その後に一言「かたじけない」と、また古風な言い方で礼を言われて、そいつはそれから口篭った。言う事場を迷っている風ではなく、何かもっと違う、恥らっている様な様子で。やっと地に着けた脚の間に両腕を挟んで、体を左右に揺する……露骨な恥らう動作、目を伏せているが、多分熱っぽい目。何が返って来るか解らなかったが、とりあえず、こんな反応をされるとは思ってもみなかった。風が出てきた、最初のよりも弱い風が吹いて、そいつの長いマフラーが僅かに靡く。
効果音に直すとするなら、もじもじ、とかとでも言うのだろうか、一々仕草の大げさな奴だが、こいつ以外で実際にこういった風な動作をした事ある人間居るのだろうか。俺がそんな事を考えていると、また突然伏せられていた目がバッ、と此方を見て、そのまま空へと突き抜けて行くのではないかと言う程飛び上がる……天井に頭をぶつけなかったのは良くやった、ぶつけたら今度こそ冷やしてやらないといけなかった。
そいつは飛び上がってしっかと二本足で立って、俺に両腕を突き出すと、ズイズイ勢いを持って詰め寄った。あまりの勢いに自然と体が引いてしまって、気がつくとガラス戸に背中が着いてしまう、一瞬で体温を吸って俺の形に生温くなったガラスに、今度はそいつの両腕が着く。風も無いというのに、真っ赤なマフラーが誇らしげに靡いて、その動きから目を逸らすと暑苦しく燃える薄桃色の目とかち会う。

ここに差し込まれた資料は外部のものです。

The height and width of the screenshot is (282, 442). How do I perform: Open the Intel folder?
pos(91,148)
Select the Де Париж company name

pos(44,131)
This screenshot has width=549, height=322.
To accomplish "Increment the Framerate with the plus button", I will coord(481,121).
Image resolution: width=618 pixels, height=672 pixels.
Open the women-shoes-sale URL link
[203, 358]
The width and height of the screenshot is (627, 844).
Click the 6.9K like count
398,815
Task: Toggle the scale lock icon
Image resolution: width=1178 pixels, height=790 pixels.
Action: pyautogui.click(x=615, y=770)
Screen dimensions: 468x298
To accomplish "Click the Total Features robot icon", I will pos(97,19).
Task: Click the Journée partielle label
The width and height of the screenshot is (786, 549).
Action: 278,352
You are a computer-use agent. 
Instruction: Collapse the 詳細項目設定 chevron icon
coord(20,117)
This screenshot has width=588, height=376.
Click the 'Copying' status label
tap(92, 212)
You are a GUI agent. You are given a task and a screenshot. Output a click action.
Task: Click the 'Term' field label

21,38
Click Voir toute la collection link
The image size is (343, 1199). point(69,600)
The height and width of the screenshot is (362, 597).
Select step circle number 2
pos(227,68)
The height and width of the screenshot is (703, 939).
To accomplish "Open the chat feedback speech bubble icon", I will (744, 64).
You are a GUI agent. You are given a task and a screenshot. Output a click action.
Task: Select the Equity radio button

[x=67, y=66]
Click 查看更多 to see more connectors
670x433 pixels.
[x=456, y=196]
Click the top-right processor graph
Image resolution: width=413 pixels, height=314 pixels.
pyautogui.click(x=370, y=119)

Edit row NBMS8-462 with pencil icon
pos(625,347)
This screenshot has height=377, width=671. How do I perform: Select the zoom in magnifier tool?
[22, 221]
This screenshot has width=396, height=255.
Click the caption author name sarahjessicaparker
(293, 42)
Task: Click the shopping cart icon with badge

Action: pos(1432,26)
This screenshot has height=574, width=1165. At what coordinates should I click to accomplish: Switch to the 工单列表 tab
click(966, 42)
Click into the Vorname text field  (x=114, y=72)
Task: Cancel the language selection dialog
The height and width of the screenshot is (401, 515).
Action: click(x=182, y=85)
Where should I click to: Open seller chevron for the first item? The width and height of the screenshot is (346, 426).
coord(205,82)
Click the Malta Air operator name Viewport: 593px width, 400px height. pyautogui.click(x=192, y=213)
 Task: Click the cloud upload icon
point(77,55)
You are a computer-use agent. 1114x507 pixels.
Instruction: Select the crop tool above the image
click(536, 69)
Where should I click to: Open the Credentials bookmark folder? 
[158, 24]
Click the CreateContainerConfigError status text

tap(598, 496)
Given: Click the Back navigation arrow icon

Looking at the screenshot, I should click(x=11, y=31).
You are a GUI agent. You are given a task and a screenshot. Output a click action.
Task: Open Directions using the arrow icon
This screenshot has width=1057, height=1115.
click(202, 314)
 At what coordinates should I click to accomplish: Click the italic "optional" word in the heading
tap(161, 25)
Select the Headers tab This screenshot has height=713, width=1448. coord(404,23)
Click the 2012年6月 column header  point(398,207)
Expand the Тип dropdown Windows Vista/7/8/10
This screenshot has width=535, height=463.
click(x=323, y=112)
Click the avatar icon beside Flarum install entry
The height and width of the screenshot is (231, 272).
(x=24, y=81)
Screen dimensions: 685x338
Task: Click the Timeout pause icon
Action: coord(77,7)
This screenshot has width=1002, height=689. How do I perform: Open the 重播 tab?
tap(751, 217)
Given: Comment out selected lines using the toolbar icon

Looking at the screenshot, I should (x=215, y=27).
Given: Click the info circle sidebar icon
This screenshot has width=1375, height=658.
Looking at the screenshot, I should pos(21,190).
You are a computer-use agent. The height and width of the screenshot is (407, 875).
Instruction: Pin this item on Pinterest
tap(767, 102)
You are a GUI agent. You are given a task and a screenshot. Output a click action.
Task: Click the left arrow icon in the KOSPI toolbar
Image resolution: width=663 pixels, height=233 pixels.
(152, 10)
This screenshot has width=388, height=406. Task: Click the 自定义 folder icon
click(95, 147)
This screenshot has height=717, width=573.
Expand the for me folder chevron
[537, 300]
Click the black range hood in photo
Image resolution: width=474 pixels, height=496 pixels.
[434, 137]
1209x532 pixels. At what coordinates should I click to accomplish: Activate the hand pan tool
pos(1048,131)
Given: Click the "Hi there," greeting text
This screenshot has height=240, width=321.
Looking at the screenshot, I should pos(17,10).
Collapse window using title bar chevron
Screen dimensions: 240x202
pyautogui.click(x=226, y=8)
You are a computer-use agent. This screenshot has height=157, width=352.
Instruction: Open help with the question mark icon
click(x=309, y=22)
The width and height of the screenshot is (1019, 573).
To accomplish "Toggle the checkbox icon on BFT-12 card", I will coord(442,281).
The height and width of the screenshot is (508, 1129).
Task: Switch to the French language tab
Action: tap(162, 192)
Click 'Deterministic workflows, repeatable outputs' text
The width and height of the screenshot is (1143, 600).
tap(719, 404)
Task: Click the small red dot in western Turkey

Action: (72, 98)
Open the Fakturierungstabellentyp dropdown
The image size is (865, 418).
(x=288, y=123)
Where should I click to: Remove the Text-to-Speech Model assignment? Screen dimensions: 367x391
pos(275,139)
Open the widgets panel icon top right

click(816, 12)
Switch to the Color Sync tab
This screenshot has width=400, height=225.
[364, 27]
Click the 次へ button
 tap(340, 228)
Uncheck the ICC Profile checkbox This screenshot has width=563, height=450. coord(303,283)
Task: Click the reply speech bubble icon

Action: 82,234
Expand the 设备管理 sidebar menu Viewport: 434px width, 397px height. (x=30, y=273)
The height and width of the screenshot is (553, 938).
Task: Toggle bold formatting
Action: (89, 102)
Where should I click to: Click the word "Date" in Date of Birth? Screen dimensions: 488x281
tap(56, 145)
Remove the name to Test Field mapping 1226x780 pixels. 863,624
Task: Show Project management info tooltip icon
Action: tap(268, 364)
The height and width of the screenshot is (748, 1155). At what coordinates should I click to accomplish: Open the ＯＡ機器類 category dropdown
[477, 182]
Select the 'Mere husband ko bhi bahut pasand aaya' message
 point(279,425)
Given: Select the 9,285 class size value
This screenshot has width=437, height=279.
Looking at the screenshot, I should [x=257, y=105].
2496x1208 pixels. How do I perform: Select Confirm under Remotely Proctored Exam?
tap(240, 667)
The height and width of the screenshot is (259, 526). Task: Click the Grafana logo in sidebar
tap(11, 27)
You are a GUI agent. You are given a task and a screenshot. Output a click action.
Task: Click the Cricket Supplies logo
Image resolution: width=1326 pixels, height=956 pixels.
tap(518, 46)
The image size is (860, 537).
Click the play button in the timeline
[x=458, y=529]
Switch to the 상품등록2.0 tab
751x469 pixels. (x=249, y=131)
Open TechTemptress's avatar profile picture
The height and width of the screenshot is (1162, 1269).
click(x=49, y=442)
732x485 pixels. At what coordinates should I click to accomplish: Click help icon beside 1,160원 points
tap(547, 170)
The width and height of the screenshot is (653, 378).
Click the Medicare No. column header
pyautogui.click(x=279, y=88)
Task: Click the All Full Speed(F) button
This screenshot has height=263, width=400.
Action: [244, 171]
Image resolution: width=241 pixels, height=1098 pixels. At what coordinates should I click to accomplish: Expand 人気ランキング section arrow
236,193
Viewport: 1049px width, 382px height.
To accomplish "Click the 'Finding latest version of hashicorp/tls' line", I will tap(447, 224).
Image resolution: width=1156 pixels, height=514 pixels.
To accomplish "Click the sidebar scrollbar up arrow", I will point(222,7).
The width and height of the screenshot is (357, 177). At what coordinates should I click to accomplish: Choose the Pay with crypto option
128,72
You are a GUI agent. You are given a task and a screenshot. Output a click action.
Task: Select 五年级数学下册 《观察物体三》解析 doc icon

「拙者達がとても幸せな事なら、小父殿にもおすそ分けしたいだけでござる!
方法が何でも構わない、小父殿を幸福に出来るなら、拙者達は尻叩きこ怖くないでござる!!
拙者は小父殿をラヴ☆ラヴ・ハッピー♪にしたいだけなんでござる!!!」

「あ、ありがとう」

何だかよく解らないが、何やら好意を向けられていると思ったので、とりあえず礼だけは言っておいた。